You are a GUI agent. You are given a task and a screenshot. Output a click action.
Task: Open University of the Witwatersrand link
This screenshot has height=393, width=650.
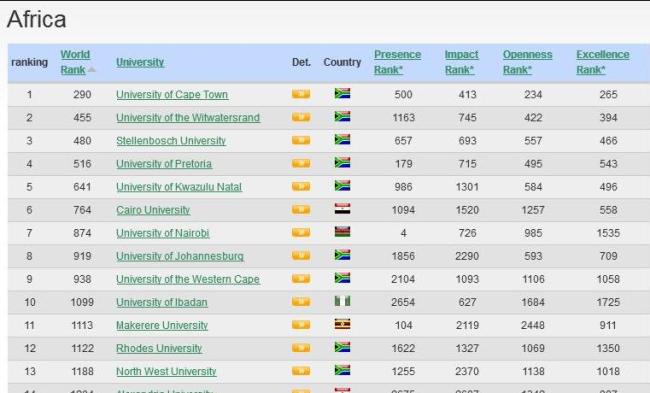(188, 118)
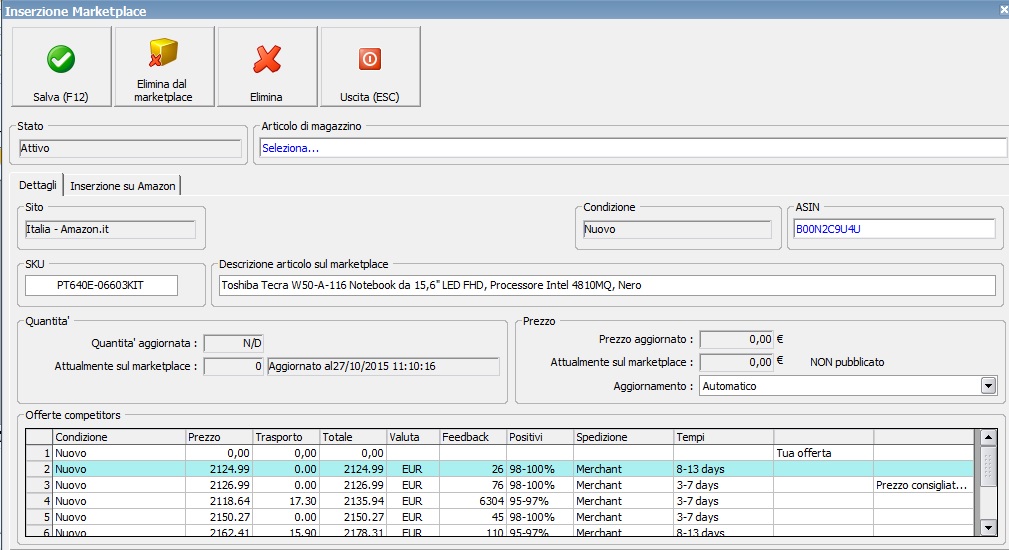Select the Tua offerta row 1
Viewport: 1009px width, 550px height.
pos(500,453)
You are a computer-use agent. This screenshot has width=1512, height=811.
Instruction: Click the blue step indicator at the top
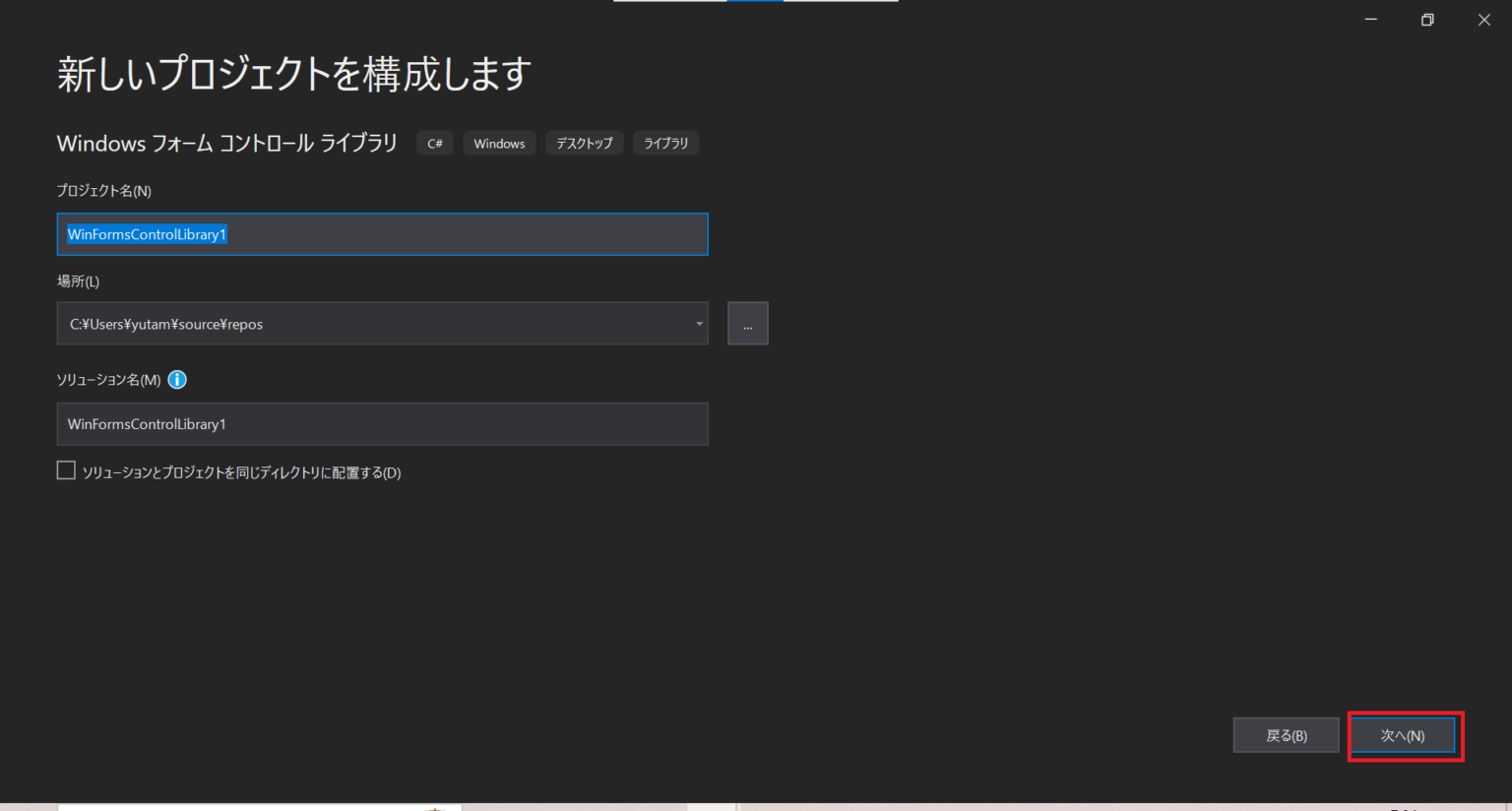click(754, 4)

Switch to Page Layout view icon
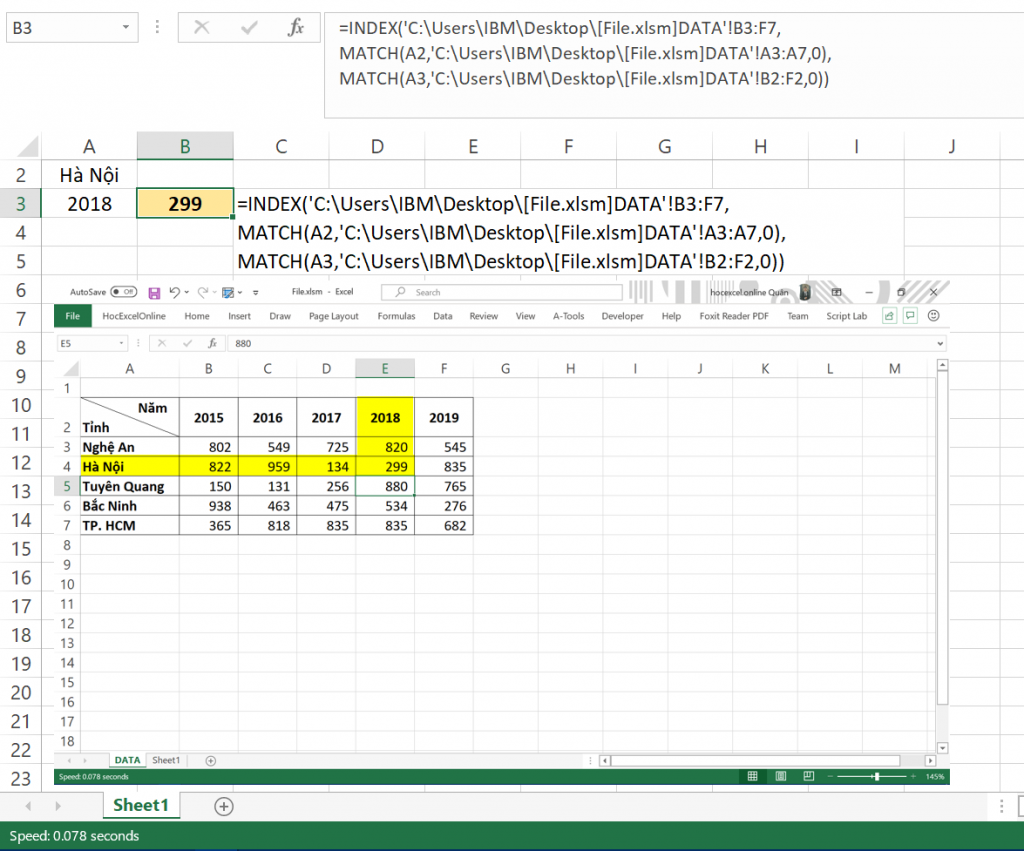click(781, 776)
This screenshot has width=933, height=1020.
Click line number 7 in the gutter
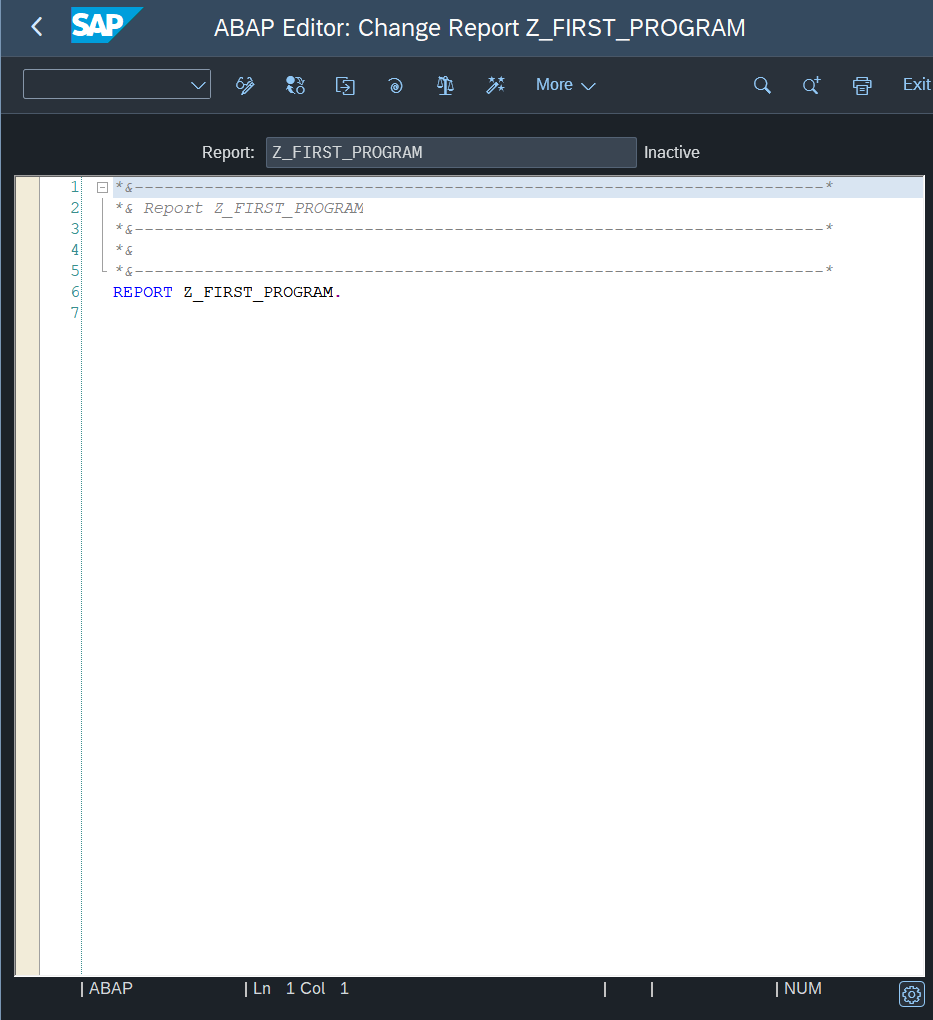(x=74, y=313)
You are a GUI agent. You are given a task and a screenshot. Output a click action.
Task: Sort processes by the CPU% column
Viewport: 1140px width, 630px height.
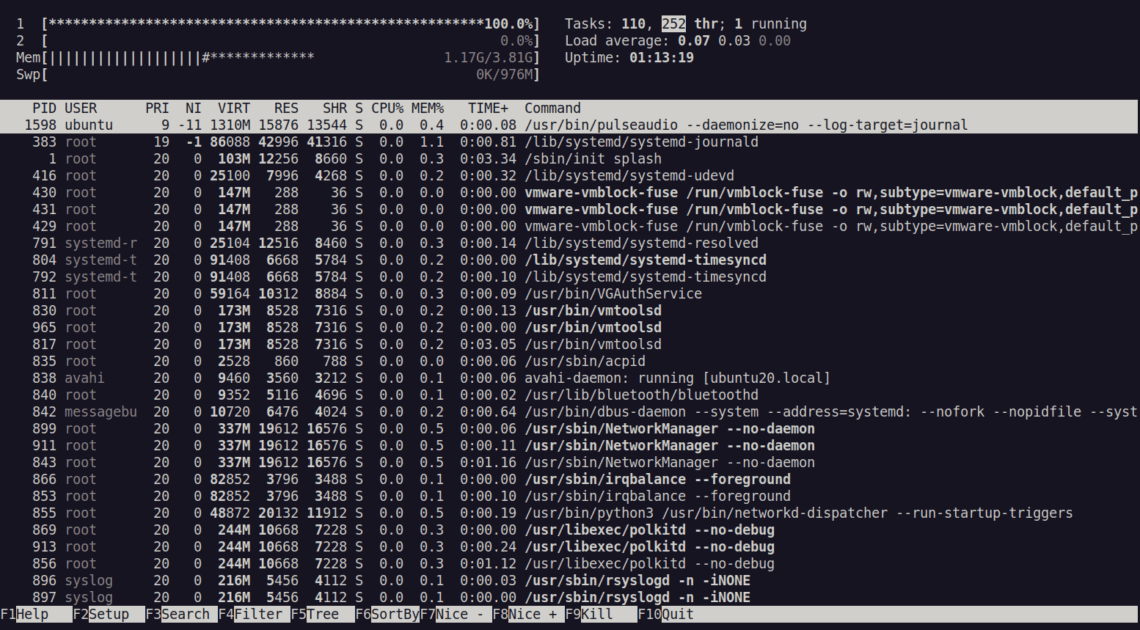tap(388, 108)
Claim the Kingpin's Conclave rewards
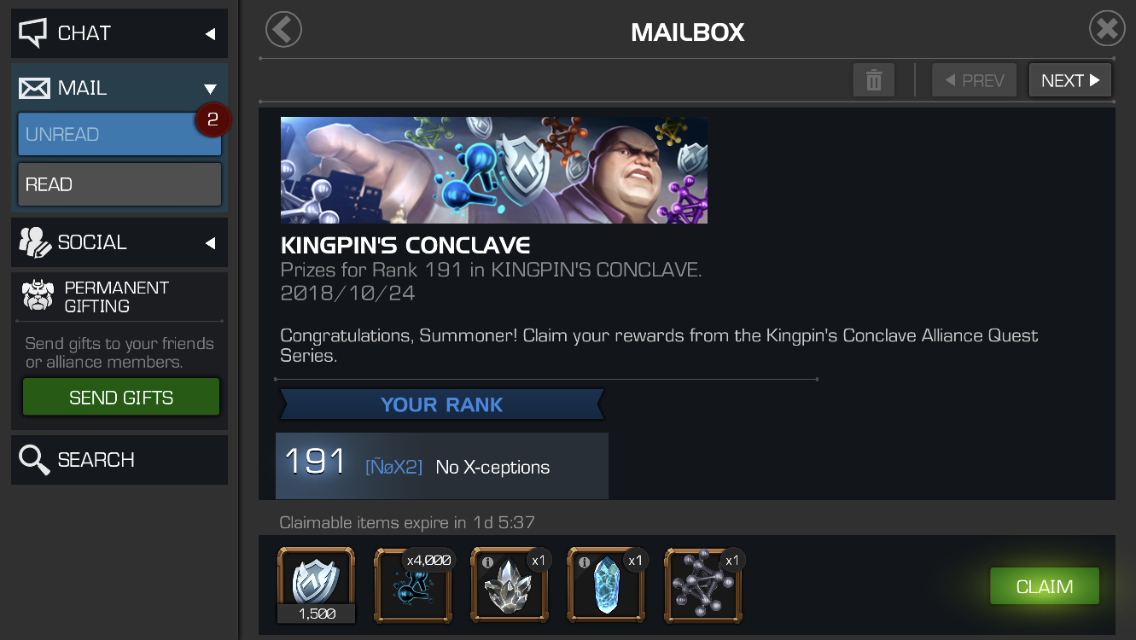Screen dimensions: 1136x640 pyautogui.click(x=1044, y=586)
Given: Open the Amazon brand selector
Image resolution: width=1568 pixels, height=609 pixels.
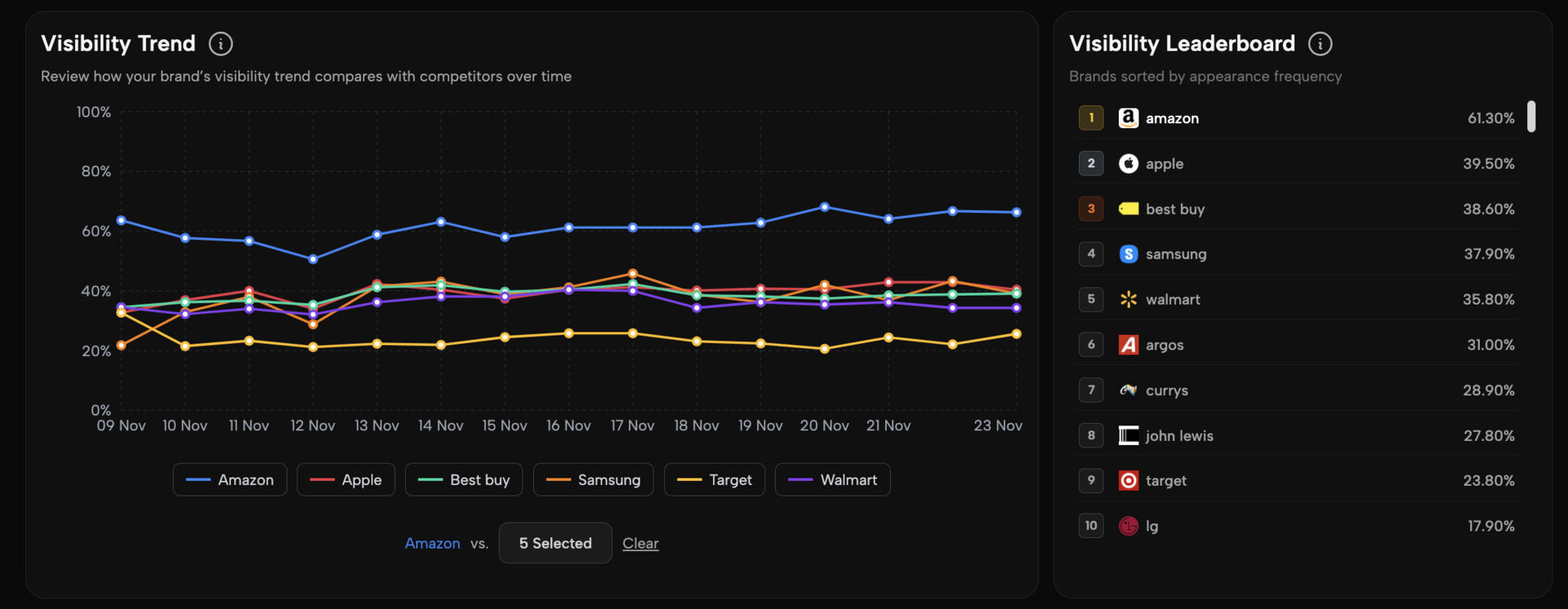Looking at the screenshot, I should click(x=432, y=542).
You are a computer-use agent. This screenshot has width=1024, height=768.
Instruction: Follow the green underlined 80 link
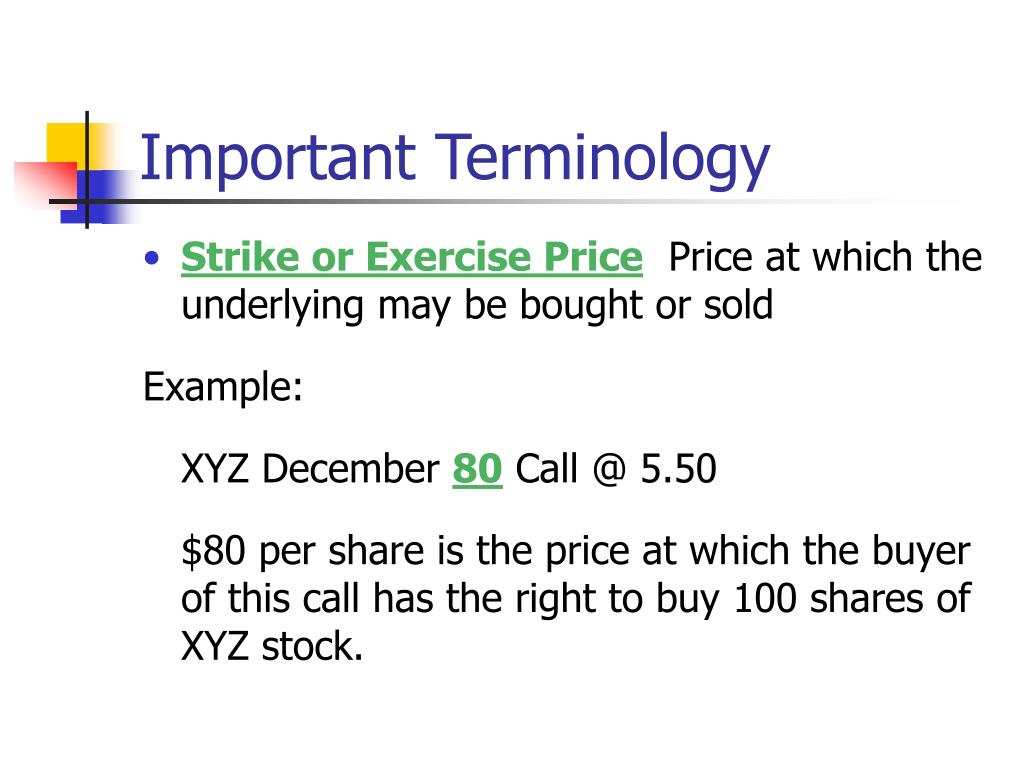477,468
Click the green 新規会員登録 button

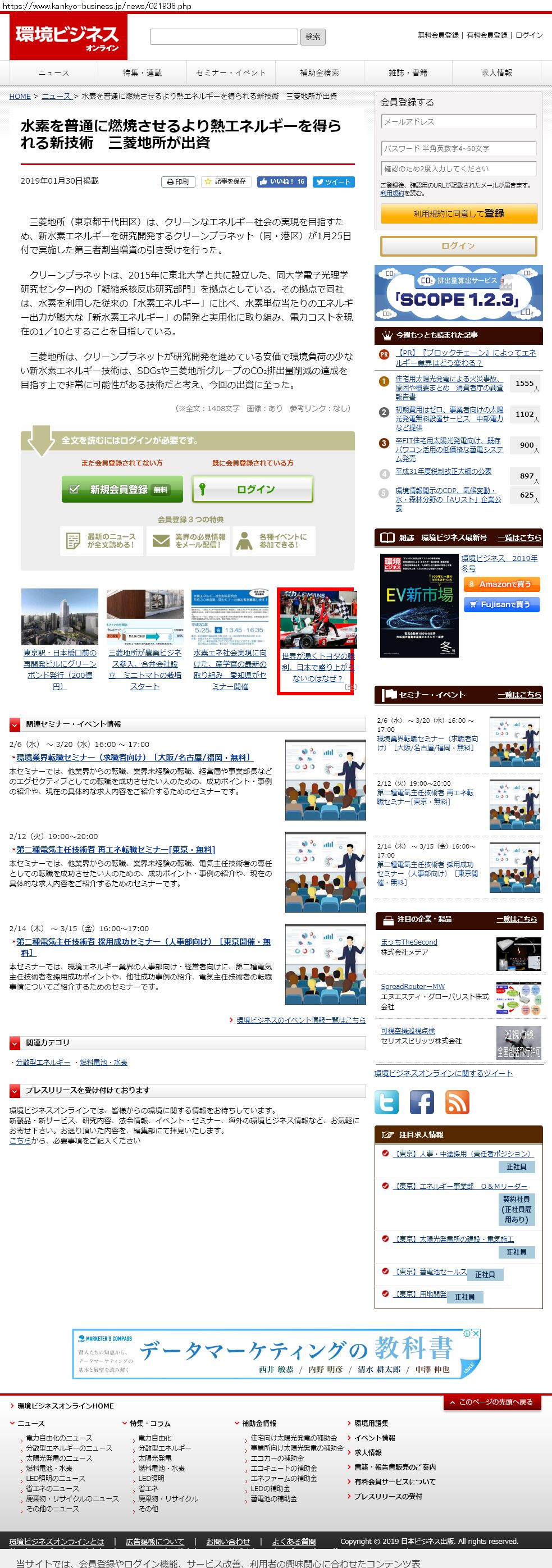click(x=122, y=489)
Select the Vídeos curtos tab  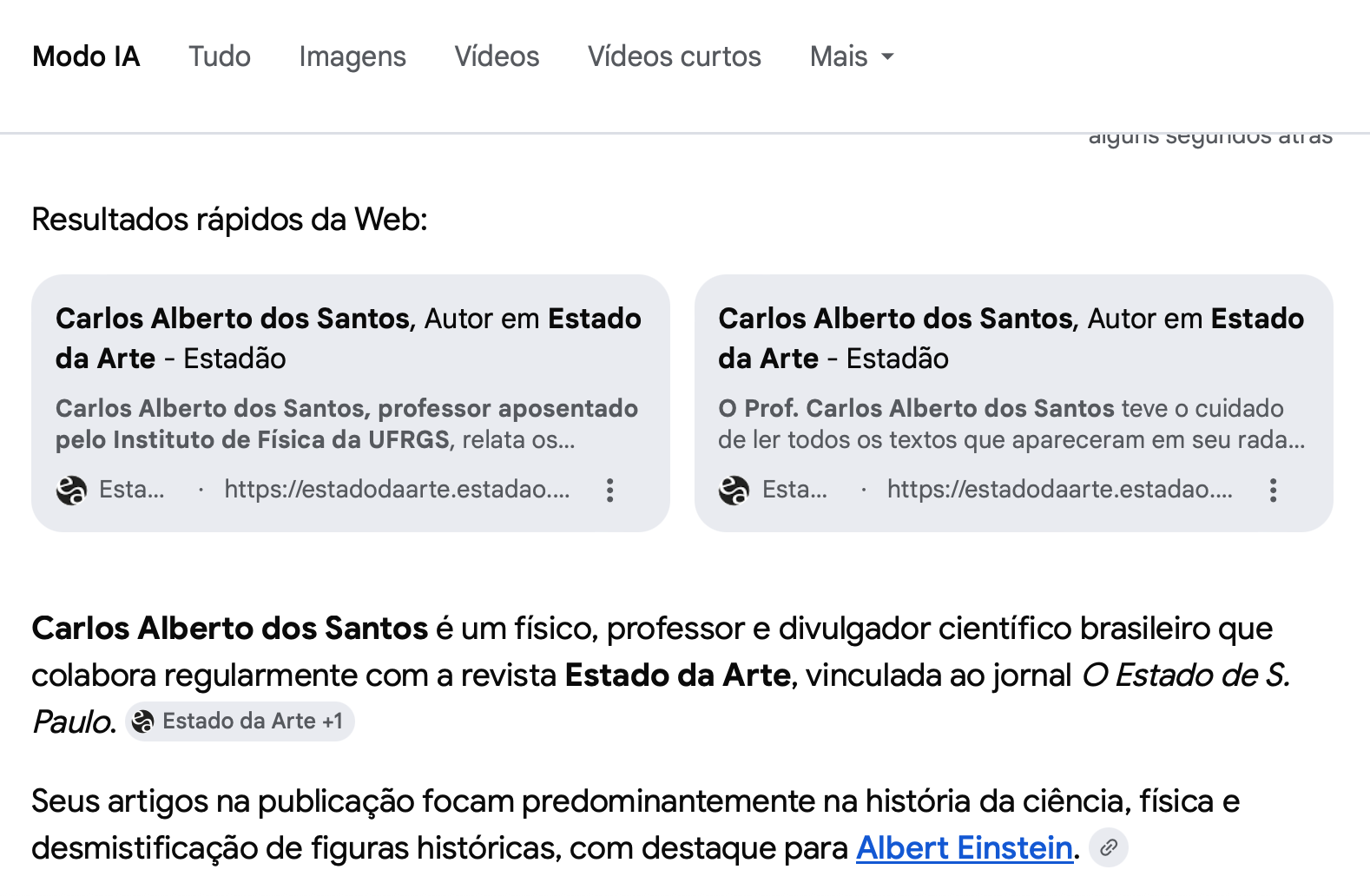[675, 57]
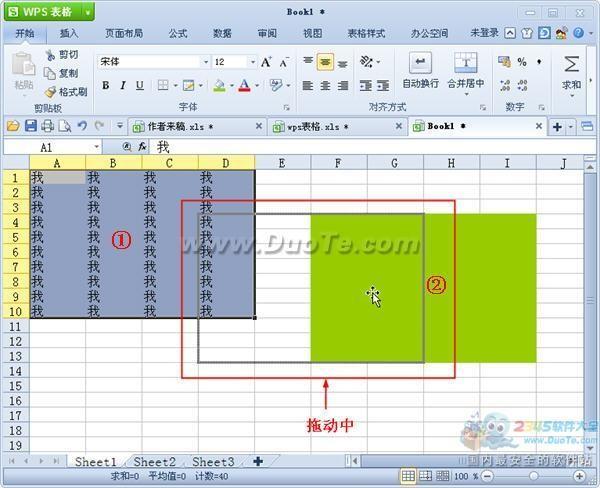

════════════════════

## EXERCISE
Only lines that include "agent" belong in the answer; return them from the entries above.

## OUTPUT FOR THIS TASK
You are a GUI agent. You are given a task and a screenshot. Output a click action.
You are a computer-use agent. This screenshot has width=1512, height=811.
You are a GUI agent. You are given a task and a screenshot. Output a click action.
You are a computer-use agent. This screenshot has width=1024, height=768.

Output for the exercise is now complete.